As the rescue and relief efforts are underway now alongside a simultaneous outpouring of international support, with even traditional foes like Greece and Armenia taking the lead in bringing material support to their devastated neighbor, there comes a moral responsibility for each one of us using and consuming social media to use it responsibly while sharing images, videos, and content about the earthquake, its impact, casualties, and areas that have been impacted. You can follow the 4 As regarding the situation and your social media usage (Twitter, Instagram, Facebook, etc.). These 4 As are as follows:

1). Abstain from sharing unverified news and information

2). Avoid sharing graphic images and videos

3). Avoid breaching the privacy of individuals fleeing earthquake-ridden and prone areas

4). Assist your local relief effort initiatives and teams spearheading them in the best way possible

What prompted me to pen down an article on the responsible usage of social media has to do with a bizarre yet outlandish Twitter post that I came across while scrolling through the popular social media platform in the early hours of 6th of February when the earthquake had just wrought havoc in the East of Anadolu. The Twitter post under question reported damage caused by the earthquake to the unfinished Akkuyu nuclear plant in Türkiye. The post has been done by a Twitter handle named @CBKNEWS121 with over ten thousand followers. The fake news peddling post is as follows:



Unfortunately, the post has garnered over a thousand likes, close to 1 million verified views, around 600 retweets, and about 200 quote tweets. The post shows a video from the Port of Beirut, Lebanon, where an explosion happened on 04 August 2020, due to a technical issue at an Ammonium Nitrate storage facility.

"Earth tremors of about magnitude 3 were felt here[...] but our specialists have not revealed any damage to building structures, cranes, and equipment," said Anastasia Zoteeva from Russia's state nuclear energy company Rosatom. The official from the Russian company building the nuclear plant in the Eastern part of Türkiye categorically confirmed zero damage to the facility under construction.
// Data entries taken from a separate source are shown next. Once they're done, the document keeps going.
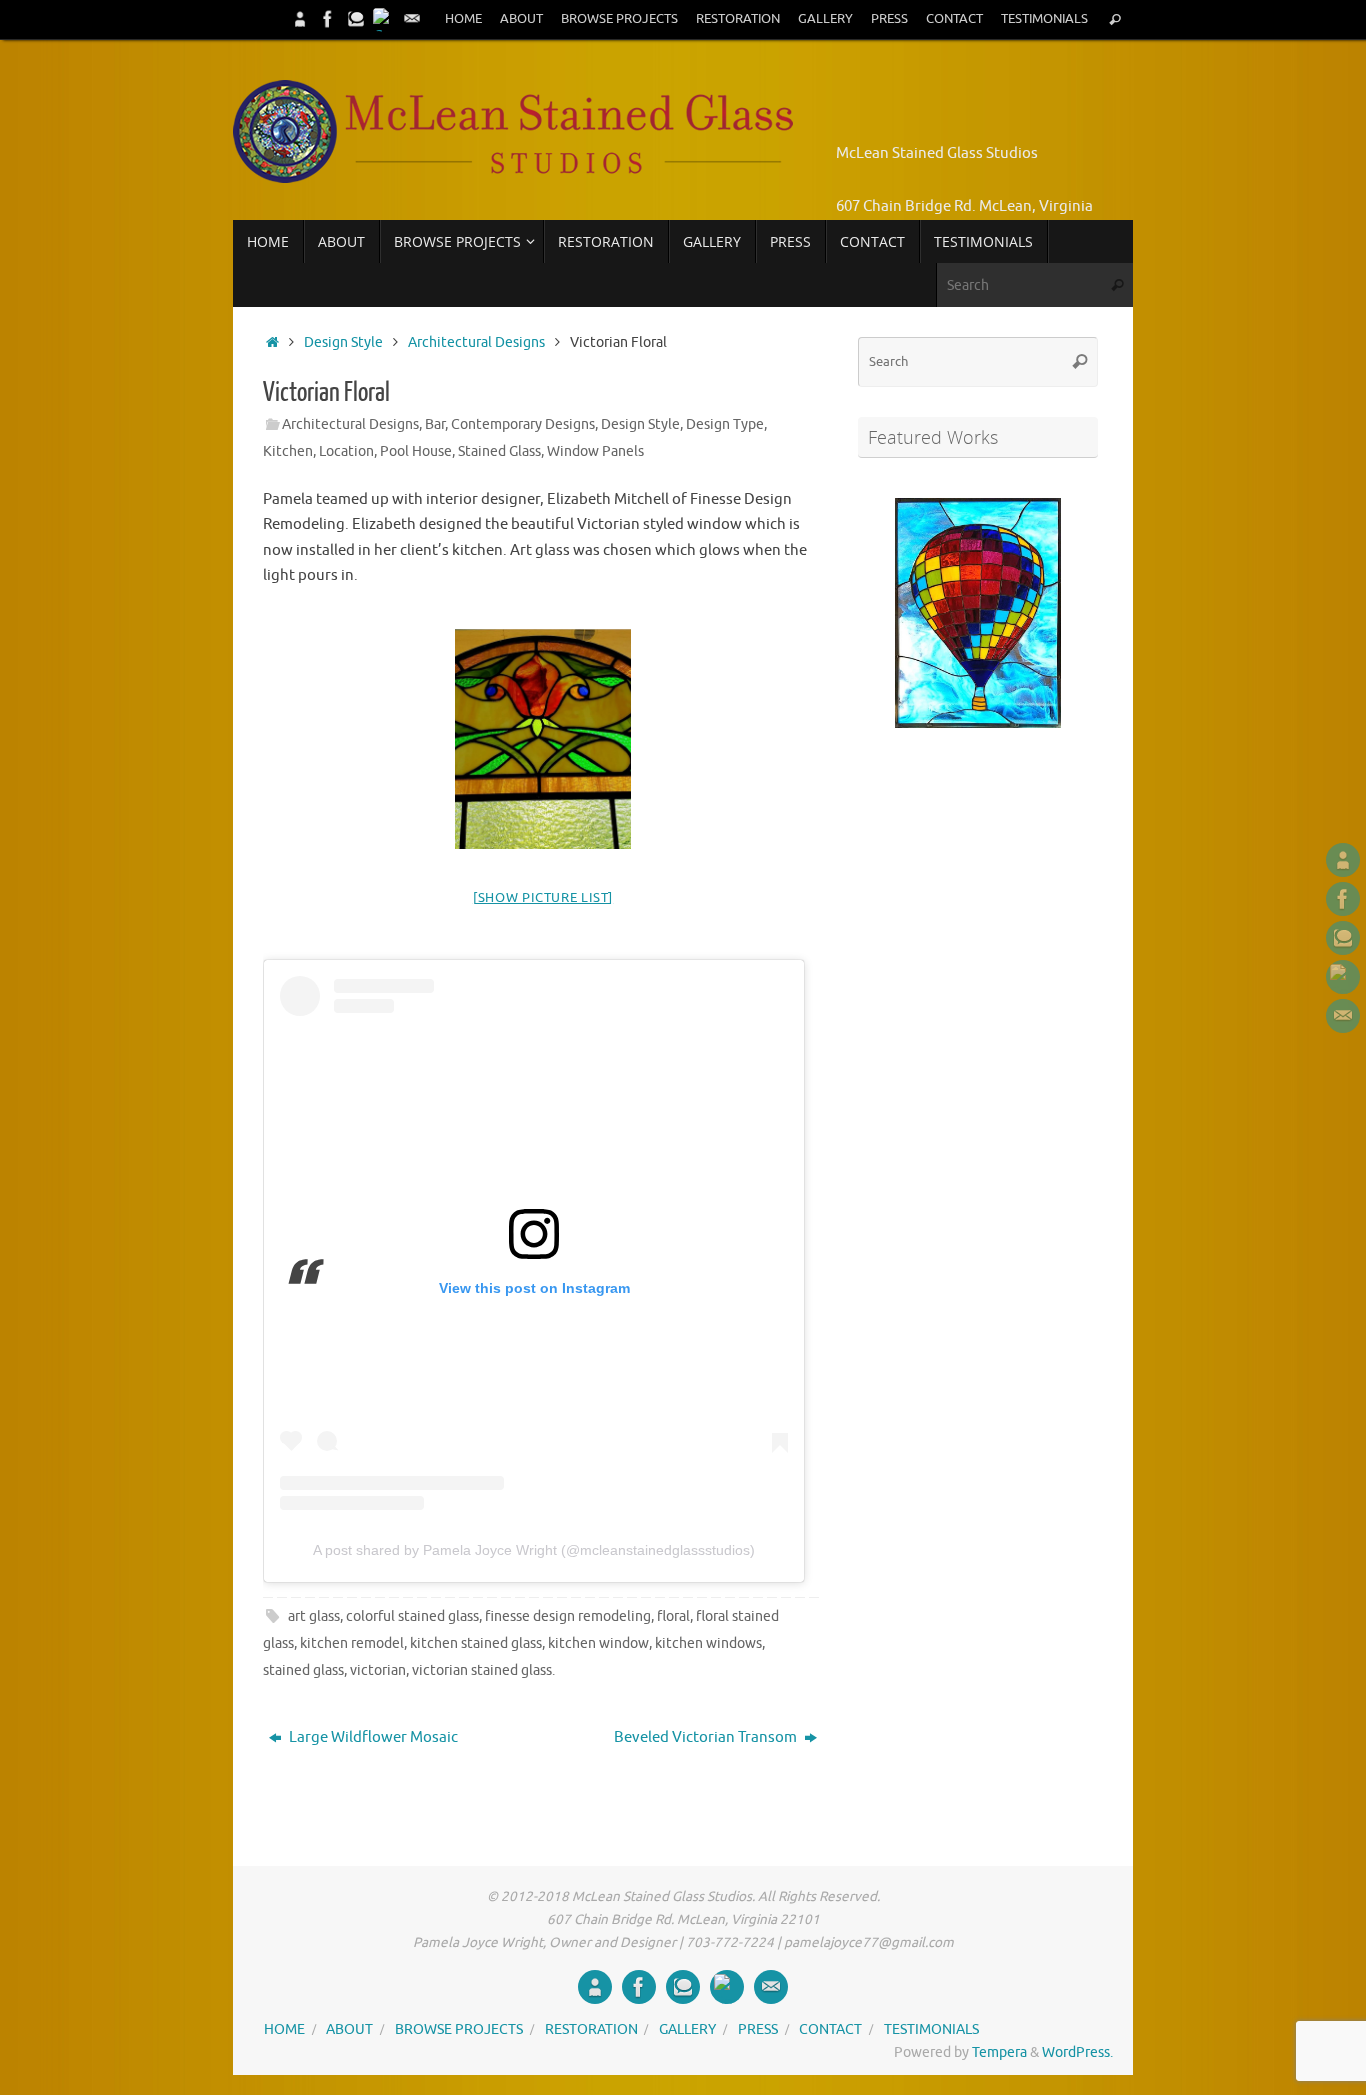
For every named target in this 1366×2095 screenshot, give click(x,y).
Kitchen (288, 451)
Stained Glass (499, 451)
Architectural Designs (476, 342)
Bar (435, 424)
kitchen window (598, 1643)
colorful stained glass (412, 1616)
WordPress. (1077, 2052)
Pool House (416, 451)
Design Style (343, 342)
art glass (314, 1616)
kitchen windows (708, 1643)
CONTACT (954, 19)
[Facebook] (328, 19)
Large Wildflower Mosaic (372, 1737)
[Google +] (384, 19)
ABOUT (521, 19)
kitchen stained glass (476, 1643)
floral (673, 1616)
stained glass (303, 1670)
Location (346, 451)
Such caution being meticulously observed by each of you can immensely contribute to alleviating the pain and horror unleashed in Türkiye. Therefore, I and everyone else in Türkiye request you to use your social media handle responsibly, as your one click, like, or share can prove fatal or blissful for our fellow citizens awaiting relief packages and assistance from international teams of rescuers. Sharing false information means loss of data and misguidance for those genuinely interested in helping us through all means possible in these extremely uncertain and challenging times for our country.